- ICH GCP
- US Clinical Trials Registry
- Clinical Trial NCT05763420
Clinical Efficacy of AH Plus Bioceramic Sealer
Clinical Efficacy of AH Plus Bioceramic Sealer in Root Canal Treatment of Molar Teeth: A Randomized Controlled Trial
Study Overview
Status
Intervention / Treatment
Detailed Description
Calcium silicate sealers are used in endodontics because of their biocompatibility, bioactive properties and fluid-tight seal that forms a chemical bond with root canal dentine. In vitro and retrospective studies have shown promising results. However, to date, there is a lack of prospective and well-controlled studies.
Aims and objectives:
- To compare the clinical outcome of SBO with WVC in primary root canal treatment.
- To compare the radiographic outcome of SBO with WVC in primary root canal treatment using periapical radiography (PA) and cone-beam computed tomography (CBCT).
Materials and Methods:
- Patients who are referred for primary root canal treatment of molar teeth at Jaber Al-Ahmed Dental Center and fulfil the inclusion/exclusion criteria of the study will be included.
- Informed consent will be obtained from all participants.
- Preoperative PA and CBCT scans will be taken.
- Upon completion of root canal instrumentation, the participants will be randomly allocated to either Group A: SBO or Group B: WVC. The participants will be blinded to the type of treatment received and the clinician will only be informed of the obturation method once the canals are ready for obturation.

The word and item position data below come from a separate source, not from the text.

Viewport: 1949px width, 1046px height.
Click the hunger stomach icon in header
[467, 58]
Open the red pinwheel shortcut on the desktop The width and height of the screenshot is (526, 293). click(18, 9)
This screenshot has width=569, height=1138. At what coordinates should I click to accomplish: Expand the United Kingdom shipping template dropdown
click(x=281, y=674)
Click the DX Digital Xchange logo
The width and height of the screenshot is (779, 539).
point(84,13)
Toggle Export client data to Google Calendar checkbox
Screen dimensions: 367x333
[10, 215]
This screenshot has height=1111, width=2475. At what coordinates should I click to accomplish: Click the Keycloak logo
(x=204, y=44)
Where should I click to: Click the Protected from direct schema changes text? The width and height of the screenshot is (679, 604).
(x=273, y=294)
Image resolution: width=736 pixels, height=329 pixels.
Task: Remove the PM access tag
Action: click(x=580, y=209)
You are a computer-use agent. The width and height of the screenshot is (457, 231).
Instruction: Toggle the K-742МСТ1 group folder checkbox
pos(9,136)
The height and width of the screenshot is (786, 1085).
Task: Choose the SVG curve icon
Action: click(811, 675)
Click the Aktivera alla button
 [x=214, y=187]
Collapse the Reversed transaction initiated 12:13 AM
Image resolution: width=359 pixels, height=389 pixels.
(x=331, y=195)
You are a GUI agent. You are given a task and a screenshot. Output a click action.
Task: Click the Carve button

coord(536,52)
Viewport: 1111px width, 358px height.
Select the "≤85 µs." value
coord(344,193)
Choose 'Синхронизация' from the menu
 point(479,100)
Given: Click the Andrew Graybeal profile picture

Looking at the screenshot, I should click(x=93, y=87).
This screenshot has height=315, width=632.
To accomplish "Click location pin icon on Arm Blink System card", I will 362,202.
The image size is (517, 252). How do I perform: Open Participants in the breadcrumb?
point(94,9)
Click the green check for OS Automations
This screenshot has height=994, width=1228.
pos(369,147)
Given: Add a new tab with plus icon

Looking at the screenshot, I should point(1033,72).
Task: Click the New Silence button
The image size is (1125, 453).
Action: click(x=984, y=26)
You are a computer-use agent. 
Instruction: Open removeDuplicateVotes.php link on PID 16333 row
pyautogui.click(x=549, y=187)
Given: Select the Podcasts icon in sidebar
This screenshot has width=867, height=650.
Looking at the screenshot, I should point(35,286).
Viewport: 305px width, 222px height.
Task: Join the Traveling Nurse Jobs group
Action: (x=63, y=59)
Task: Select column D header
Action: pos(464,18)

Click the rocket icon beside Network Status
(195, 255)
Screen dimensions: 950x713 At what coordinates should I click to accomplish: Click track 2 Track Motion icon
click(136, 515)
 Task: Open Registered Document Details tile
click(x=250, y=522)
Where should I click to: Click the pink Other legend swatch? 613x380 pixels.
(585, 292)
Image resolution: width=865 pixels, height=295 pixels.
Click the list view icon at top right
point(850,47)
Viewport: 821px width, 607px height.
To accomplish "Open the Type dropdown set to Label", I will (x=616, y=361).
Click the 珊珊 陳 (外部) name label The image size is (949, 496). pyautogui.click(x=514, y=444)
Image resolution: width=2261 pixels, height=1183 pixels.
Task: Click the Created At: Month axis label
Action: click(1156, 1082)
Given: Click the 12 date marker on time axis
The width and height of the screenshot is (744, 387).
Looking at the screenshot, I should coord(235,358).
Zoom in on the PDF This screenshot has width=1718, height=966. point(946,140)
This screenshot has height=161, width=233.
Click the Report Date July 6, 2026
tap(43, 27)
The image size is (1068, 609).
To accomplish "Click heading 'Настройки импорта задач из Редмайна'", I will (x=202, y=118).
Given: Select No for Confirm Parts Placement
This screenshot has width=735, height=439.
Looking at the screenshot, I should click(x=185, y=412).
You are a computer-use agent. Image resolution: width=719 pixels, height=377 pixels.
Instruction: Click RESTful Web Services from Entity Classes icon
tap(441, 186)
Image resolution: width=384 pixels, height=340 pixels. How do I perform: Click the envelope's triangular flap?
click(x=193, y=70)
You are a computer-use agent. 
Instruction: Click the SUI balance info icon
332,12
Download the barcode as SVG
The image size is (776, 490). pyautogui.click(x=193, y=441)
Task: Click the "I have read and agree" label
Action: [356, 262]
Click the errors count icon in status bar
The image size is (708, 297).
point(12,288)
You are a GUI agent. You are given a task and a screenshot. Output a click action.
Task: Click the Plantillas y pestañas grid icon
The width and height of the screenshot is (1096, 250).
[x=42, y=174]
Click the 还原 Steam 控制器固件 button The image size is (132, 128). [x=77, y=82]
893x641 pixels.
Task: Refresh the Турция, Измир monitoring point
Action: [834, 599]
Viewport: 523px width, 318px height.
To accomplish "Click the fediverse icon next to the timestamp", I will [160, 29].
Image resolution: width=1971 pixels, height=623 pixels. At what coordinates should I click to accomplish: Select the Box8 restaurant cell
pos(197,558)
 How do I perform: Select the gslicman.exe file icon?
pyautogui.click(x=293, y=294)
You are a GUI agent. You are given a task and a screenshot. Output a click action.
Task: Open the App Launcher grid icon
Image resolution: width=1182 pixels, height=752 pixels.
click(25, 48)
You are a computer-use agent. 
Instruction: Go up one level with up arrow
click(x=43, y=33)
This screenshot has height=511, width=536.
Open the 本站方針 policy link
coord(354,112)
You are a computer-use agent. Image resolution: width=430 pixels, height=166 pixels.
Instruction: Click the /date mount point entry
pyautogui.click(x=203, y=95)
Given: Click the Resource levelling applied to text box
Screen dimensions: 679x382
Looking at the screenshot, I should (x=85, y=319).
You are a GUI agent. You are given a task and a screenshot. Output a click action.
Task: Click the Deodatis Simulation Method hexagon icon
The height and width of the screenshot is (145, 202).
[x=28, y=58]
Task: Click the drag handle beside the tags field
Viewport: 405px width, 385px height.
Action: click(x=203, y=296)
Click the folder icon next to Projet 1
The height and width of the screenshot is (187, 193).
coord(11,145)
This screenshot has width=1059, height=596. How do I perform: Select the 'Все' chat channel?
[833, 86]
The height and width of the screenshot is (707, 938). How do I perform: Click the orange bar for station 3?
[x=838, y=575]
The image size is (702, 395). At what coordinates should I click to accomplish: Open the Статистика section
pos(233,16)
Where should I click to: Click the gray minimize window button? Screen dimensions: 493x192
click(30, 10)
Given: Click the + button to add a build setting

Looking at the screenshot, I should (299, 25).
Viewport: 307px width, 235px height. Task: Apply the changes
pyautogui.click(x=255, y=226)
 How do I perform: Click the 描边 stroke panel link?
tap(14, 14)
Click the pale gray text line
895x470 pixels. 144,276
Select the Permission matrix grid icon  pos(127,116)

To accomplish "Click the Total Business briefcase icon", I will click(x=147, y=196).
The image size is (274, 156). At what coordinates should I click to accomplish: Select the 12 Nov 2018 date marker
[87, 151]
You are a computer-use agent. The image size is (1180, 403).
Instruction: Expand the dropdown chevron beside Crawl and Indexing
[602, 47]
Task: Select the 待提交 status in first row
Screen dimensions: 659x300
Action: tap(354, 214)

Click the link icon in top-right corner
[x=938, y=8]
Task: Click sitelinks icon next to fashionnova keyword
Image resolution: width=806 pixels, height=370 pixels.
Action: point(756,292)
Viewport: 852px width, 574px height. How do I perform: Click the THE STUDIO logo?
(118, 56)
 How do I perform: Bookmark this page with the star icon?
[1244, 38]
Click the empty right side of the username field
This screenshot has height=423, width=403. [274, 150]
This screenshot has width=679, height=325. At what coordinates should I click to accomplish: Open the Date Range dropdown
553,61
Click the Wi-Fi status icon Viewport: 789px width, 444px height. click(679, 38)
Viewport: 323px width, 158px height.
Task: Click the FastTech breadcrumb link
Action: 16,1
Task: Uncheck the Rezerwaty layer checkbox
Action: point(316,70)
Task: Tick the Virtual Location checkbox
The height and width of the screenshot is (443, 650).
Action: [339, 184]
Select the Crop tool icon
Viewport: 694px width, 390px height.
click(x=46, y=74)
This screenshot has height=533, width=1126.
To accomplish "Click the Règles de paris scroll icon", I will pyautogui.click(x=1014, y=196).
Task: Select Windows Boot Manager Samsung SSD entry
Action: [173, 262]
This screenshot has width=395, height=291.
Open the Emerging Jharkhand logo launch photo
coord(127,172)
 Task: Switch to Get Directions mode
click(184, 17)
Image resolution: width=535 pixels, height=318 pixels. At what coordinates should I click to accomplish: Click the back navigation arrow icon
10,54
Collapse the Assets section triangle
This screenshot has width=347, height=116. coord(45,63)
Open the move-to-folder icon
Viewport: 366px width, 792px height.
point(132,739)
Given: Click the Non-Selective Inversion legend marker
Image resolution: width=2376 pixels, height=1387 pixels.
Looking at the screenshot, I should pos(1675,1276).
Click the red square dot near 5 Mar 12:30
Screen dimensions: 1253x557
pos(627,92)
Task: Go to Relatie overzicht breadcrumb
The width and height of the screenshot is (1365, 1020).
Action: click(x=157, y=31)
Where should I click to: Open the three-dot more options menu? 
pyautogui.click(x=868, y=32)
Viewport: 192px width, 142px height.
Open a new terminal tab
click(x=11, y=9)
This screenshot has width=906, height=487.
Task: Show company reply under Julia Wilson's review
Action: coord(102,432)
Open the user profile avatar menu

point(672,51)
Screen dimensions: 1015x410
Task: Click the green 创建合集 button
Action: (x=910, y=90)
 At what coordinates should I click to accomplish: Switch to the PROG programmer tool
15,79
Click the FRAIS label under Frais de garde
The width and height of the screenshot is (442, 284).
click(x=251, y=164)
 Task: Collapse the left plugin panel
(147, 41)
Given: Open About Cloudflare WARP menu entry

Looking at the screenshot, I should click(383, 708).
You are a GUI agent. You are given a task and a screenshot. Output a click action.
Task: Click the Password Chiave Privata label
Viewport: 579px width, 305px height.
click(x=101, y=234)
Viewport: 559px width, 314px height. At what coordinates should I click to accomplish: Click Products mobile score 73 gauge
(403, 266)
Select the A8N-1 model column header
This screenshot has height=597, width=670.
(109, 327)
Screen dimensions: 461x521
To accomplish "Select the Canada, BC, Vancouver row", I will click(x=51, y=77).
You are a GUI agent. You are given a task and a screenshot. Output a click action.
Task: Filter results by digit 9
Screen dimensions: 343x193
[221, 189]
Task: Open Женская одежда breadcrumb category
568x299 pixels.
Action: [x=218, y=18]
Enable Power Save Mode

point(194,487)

- All teeth will then be restored definitively.
- The participants will be recalled after 1 year for clinical and radiographic assessment using PA and CBCT scans.
- The participants will then be followed-up annually for up to 4 years.
- Statistical analysis will be performed.
- The design of the study will conform to the CONSORT statement.
- The study will be conducted in accordance with the Declaration of Helsinki, and ethical approval has been granted by the local health authority (ID: 2291).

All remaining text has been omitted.